Two of the team’s members, Emily Leas and Kara Burkhalter, admit they’re a little bit out of their element.
“We don’t normally do anything like this.” Burkhalter says. “We work with data!” Leas adds, laughing.
The group is competing in what fans of the competitive design show Project Runway would know as an “unconventional challenge.” They must design an outfit out of paper products, which will be modeled at the READ(y) to Wear event on Feb. 10 at the Madison Concourse Hotel, in a benefit for the Madison Reading Project.
Today, the Healthgrades team is having what Project Runway mentor Tim Gunn would call a “make it work moment.”
“We lost a couple of people from the creative department in the past two weeks unexpectedly,” says Burkhalter, the team’s leader. So Burkhalter recruited a couple of other employees, including Leas, to help out.

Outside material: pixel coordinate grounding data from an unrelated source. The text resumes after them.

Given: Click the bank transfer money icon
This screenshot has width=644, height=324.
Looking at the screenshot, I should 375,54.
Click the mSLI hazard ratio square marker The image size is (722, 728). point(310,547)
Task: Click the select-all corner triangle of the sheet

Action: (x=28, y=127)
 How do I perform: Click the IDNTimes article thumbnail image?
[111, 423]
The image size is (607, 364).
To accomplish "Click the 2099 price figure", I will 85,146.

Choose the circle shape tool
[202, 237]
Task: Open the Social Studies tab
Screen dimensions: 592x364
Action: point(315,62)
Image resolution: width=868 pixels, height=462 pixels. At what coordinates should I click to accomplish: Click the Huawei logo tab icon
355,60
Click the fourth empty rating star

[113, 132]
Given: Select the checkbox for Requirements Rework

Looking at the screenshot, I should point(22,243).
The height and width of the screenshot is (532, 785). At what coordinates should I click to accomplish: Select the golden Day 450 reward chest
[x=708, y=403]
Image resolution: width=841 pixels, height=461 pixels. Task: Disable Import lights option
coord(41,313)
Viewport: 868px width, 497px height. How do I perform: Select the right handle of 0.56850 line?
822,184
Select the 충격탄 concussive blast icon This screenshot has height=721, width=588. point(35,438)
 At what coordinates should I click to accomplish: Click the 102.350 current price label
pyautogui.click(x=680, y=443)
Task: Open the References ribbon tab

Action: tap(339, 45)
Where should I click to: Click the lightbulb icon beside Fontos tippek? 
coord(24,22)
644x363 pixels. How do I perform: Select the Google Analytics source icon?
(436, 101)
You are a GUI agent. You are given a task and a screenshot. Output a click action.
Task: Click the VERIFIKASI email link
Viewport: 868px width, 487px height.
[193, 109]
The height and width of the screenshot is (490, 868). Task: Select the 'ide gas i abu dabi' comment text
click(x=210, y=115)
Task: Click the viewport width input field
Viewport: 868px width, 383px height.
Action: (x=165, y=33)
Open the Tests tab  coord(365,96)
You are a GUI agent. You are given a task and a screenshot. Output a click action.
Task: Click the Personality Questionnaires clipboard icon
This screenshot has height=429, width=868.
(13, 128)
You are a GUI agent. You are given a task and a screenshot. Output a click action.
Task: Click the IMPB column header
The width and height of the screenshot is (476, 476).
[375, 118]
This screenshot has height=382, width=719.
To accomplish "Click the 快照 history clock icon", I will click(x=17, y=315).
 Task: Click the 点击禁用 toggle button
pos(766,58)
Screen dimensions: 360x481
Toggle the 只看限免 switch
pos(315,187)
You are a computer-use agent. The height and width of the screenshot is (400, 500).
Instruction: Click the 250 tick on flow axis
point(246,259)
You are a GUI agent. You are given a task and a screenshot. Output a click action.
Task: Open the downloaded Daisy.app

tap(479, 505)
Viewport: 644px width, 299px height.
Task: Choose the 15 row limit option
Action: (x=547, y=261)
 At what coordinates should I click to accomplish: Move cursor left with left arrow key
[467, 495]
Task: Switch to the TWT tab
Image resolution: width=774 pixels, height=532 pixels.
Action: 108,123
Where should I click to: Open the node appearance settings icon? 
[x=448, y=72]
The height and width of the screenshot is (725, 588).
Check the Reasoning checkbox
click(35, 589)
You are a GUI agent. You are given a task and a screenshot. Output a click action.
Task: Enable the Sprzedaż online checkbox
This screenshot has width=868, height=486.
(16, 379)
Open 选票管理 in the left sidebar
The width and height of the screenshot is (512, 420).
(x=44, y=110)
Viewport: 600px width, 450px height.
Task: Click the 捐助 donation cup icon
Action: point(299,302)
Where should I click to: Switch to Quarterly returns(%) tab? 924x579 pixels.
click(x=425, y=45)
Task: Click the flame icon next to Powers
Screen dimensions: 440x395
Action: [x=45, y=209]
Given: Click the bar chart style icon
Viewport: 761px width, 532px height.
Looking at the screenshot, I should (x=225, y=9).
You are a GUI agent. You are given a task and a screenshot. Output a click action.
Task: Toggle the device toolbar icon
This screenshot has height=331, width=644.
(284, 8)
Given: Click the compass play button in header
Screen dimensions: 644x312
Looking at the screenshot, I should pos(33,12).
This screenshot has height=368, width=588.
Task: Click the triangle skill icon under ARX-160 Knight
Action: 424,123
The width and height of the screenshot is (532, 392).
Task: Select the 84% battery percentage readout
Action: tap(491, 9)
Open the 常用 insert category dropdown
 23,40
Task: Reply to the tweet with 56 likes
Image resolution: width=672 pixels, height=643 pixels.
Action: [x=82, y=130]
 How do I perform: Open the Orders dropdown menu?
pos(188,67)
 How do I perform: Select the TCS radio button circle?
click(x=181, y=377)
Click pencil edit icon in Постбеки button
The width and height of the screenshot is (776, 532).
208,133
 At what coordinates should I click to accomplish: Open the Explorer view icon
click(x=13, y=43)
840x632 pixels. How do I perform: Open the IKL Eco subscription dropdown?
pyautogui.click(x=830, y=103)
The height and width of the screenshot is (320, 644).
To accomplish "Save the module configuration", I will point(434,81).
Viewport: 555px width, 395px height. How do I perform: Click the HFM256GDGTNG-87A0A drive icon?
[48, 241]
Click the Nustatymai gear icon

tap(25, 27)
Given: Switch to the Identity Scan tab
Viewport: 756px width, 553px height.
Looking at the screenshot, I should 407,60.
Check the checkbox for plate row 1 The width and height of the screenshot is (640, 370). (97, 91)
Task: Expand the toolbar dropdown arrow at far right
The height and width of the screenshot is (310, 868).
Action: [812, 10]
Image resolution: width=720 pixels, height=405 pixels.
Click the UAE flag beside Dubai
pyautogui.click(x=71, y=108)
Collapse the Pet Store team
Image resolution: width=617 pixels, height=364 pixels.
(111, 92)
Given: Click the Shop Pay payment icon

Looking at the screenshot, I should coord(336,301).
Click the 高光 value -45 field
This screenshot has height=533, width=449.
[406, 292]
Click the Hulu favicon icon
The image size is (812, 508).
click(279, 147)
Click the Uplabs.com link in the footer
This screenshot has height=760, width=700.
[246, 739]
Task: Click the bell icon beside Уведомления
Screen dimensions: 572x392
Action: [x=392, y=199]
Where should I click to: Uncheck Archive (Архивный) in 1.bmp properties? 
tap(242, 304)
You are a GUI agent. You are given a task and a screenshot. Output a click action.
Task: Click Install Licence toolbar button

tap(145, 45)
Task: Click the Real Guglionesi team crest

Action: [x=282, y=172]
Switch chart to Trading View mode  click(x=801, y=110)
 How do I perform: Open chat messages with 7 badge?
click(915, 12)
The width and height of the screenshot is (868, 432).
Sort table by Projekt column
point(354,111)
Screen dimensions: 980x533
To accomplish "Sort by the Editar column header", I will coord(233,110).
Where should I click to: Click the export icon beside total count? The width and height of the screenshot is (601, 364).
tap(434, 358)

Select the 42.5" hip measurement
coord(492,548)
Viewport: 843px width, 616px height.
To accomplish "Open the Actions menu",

The team’s inspiration for the outfit is the cover illustration to Dr. Seuss’ Oh, the Places You’ll Go!
Ten teams are competing in this year’s READ(y) to Wear event. The clothing, aside from the undergarments, must be made entirely from paper products. The Healthgrades team has been busy making tissue paper poms-poms to build their high-volume skirt.
Several team members take turns sitting on the floor using — and burning themselves on — a hot glue gun to adhere the pom-poms to a purchased A-line underskirt slip. Burkhalter says they learned how to make the pom-poms from a YouTube video.
Burkhalter also recruited Gloria Huete, who works in the call center, to the team. She stepped in and started making many of the tissue paper balls between calls.
Rowan Childs is the founder and director of the Madison Reading Project, a nonprofit organization that provides quality books and programming for children in the Madison area.
“I never thought I would be organizing a fashion show,” Childs says. But Childs, a fan of Project Runway, realized a runway show featuring outfits made out of paper could be a unique fundraiser. Last year’s inaugural READ(y) to Wear event was a success, selling out five days before the show. “It ended up being so fun,” Childs says. “We had 13 teams and all of the pieces were so unique.”
Corin Frost and Vicky Franchino, another team in the competition, are working on an outfit inspired by the Russian fairytale “Baba Yaga.” Franchino, a freelance writer and copywriter, says she and Frost pulled ideas from the book Magical Tales from Many Lands and both women gravitated toward the Slavic story about a witch. In addition to modeling the outfit, Franchino is creating the skirt using paper that she designed with her husband to look like birch bark. Although she has some sewing experience, Franchino says the first time she tried to construct the skirt the paper ripped immediately. “Working with paper is a whole different beast,” she says.
At Healthgrades, the skirt is almost complete when the team takes a step back to throw around ideas about the outfit’s top. Huete suggests something made out of paper plates or coffee filters while Burkhalter starts folding tissue paper into something resembling a tube top. Calling it a day, they decide to try to create something out of card stock tomorrow. Given the team’s resourcefulness, there is no doubt they will make it work.
READ(y) to Wear Event: Feb. 10, 7-10 p.m., Madison Concourse Hotel, 1 W. Dayton St.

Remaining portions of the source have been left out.